The March Garden // 2023
March is the month I just have to hold on. By this time the garden is still pretty ugly, although by the end of the month it gets to being gangly. Gangly is different than ugly. With gangly there are palpable ends of hope and awkward bursts of something though it still feels muddled much of the time.
Is it going to be snow, frost, hail or sunshine? Will the sky stay clear blue or are the clouds going to roll in? Just make up your mind! But March is the Queen of Not Making Up Its Mind and it’s the month in my garden that holding on seems like all you can do.
It will be beautiful. We will get to plant. The zinnias will bloom and the roses will parade. I will sit in Green Fables and be enchanted. The splintering wood, wiry fence, and patchy grass will be less noticeable when the flowers do come in.
Apart from the garden, March also feels like the month where the New Year has settled into its tragedy and brokenness. By now we have heard of death, destructive storms, terrible accidents, and illness. It all feels so tired. Without the rush of spring and the blustering activity of summer, we sit on the bridge between winter and blooming things and hear every creak, feel every bit of cold in the raindrops, taste sorrow in the biting air. We are ready to see what we know is true–life with God means winter can’t freeze the water beneath this bridge. It’s going to bubble, burst, flow, move. It’s going to feed the roots of trees and pool around the wildflowers.

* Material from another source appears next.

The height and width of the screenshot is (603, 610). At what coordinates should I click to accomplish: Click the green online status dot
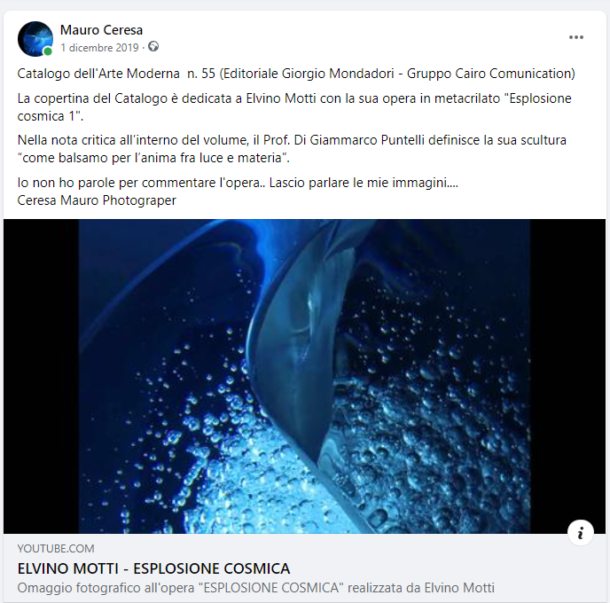click(x=48, y=51)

The sun will feel warm and we will marvel how God carried us through the worst, how the shadows become shade again, and how we have always had Refuge in every season.
But even in March where beauty is lacking, it also isn’t. The newly planted fruit tree has its tag fluttering in the breeze. There’s miles of new growth on the roses. It’s a gift to catch the sun whenever you can. There is the laughter of your baby! Snow dusts are beautiful on the Green Fables front gate. There’s an orange wildflower popping through the sunflower bed of its own accord. Well, God’s doing, of course!
The buttercups are glistening. Those tiny purple hillside flowers are having a go at being tall. Sometimes the little boy can wear shorts. Your hands are dirty doing real garden work. The snow peas made it through all the snowstorms and frosty mornings with flying colors.
The little girl will turn 1 and you’ll push her in the same swing her brother once spent hours in. She won’t be tucked in the baby quilt made by community women and given to you at her 3-day appointment, and you won’t even feel sad about it.☺ She’s crawling away, loving the cat, exploring. She’s getting dirty, waving a stick. You’ll have her strawberry birthday party with dear friends. Strawberry ice-cream on her actual birthday and cake for the celebration. Growing like weeds, the both of them!❤
The frogs will be singing loud at night telling you that yes(!!) spring is here though it doesn’t quite feel like it yet. Your sister-in-law will send you a photo of the harvested sunflower seeds sprouting in her desert garden. The Christmas stocking stuffer becomes a song for spring! Isn’t it lovely how life weaves through? How harvesting those seeds on the living room floor in autumn has become the happiness of a desert garden in springtime! Isn’t it amazing how life can start in one place, be dormant, and then all the sudden burst through as though it had never been a dead sunflower, never a dried shell! There has always been life inside.
Kinda like March.
And one day very soon we will see what we know is true.
Perhaps the tenderness of March is us learning, us harboring anticipation, us hoping, us knowing. . .
Anchored, but ready to sail! Water is moving beneath this bridge, and we must go–paper boats and all!
And if the old tree falls before spring can show its face yet still becomes a playful thing when death had once seemed so final. . .and if that same old tree can be a secret garden passageway lying on it’s side surrounded by tiny wildflowers unbothered by death, danger, and fleeting beauty, then I too can take a page from that book. . .maybe it’s my story too. Life never does end when the tree falls down. Winter hasn’t lasted forever. Hope means that hard things, though ever present, aren’t final.
We always mistake March for the harshest of middles, but it’sactually quite a glorious beginning.
I won’t miss it this time!
That bridge I mentioned earlier is made of the old dead tree itself and spring is in our midst. I think I’ll try balancing myself on it again. Maybe sail the paper boat?😄 All these stops and starts, the awkward flails and misfires may just bring a laugh.
Hope is a gangly thing–
an old dead tree splayed down the hillside, a little, growing girl full of curiosity crawling off her newborn baby quilt, wildflowers smashed beneath a happy boy’s yellow boots. Us here and seeing time and time again, spring always does come.
And us with it. . .more sure in the hope of Christ than ever before.